Representatives from the company, Recology, joined city officials at Scoma’s Restaurant in Fisherman’s Wharf today to mark the achievement and discuss the benefits of composting.
Since Recology started its composting program in San Francisco in 1996, the city has increased the amount of food scraps and plant cuttings it composts to more than 600 tons per day, more than any other city in North America, company officials said.
Recology President Mike Sangiacomo said although it took 15 years to reach the first million tons, which equals two billion pounds, the company is on track to collect the next million tons in the next five years.
Sangiacomo said the company chose Scoma’s as the site of the celebration because the restaurant was one of the first major customers for the composting program and currently diverts more than 95 percent of its waste away from landfills.
“It’s a remarkable example of what you can do if you make up your mind to do something better for the environment,” he said.

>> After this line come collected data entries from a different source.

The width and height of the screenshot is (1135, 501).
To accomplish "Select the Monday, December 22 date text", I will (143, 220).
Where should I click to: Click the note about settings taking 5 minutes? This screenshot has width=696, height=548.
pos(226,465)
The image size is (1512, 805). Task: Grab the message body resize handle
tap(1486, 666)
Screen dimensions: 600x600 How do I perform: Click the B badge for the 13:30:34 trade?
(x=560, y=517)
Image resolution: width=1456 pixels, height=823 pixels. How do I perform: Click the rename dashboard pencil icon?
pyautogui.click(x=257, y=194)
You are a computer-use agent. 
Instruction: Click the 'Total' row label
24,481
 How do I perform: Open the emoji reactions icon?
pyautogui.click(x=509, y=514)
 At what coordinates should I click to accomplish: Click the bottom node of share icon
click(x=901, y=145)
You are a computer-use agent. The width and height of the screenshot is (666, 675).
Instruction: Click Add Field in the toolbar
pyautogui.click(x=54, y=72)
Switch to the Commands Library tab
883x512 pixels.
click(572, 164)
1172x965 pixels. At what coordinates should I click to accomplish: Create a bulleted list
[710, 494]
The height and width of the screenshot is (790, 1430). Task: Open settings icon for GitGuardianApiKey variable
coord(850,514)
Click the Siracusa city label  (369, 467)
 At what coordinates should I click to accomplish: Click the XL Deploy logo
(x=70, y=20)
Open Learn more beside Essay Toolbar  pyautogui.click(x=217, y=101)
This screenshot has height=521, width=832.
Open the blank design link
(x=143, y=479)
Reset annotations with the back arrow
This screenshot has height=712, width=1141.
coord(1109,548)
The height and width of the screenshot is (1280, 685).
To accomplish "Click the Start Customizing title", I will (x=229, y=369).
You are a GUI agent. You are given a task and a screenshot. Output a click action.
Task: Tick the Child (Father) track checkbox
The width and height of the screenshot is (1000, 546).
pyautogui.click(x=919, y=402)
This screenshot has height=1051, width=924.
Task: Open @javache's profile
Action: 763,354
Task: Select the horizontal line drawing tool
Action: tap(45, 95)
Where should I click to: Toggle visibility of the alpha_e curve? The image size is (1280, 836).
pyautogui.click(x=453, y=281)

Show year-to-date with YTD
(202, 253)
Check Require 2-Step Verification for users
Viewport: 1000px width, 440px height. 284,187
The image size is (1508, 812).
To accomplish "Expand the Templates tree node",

Alexa Kielty from the San Francisco Department of the Environment said “composting is one of the best things we can do for the environment” because it increases soil fertility and reduces pollution.
Recology officials estimate that the program has generated more than 600,000 cubic yards of nutrient-rich compost and reduced carbon dioxide emissions by more than 305,944 metric tons, the equivalent of all vehicles crossing the Bay Bridge for two years.
In 2009, the San Francisco Board of Supervisors passed legislation making composting mandatory for all city residents and businesses.
Since then, the city’s diversion rate for waste has increased from 72 percent to about 78 percent currently, Sangiacomo said.
San Francisco has a goal to reach zero waste by 2020.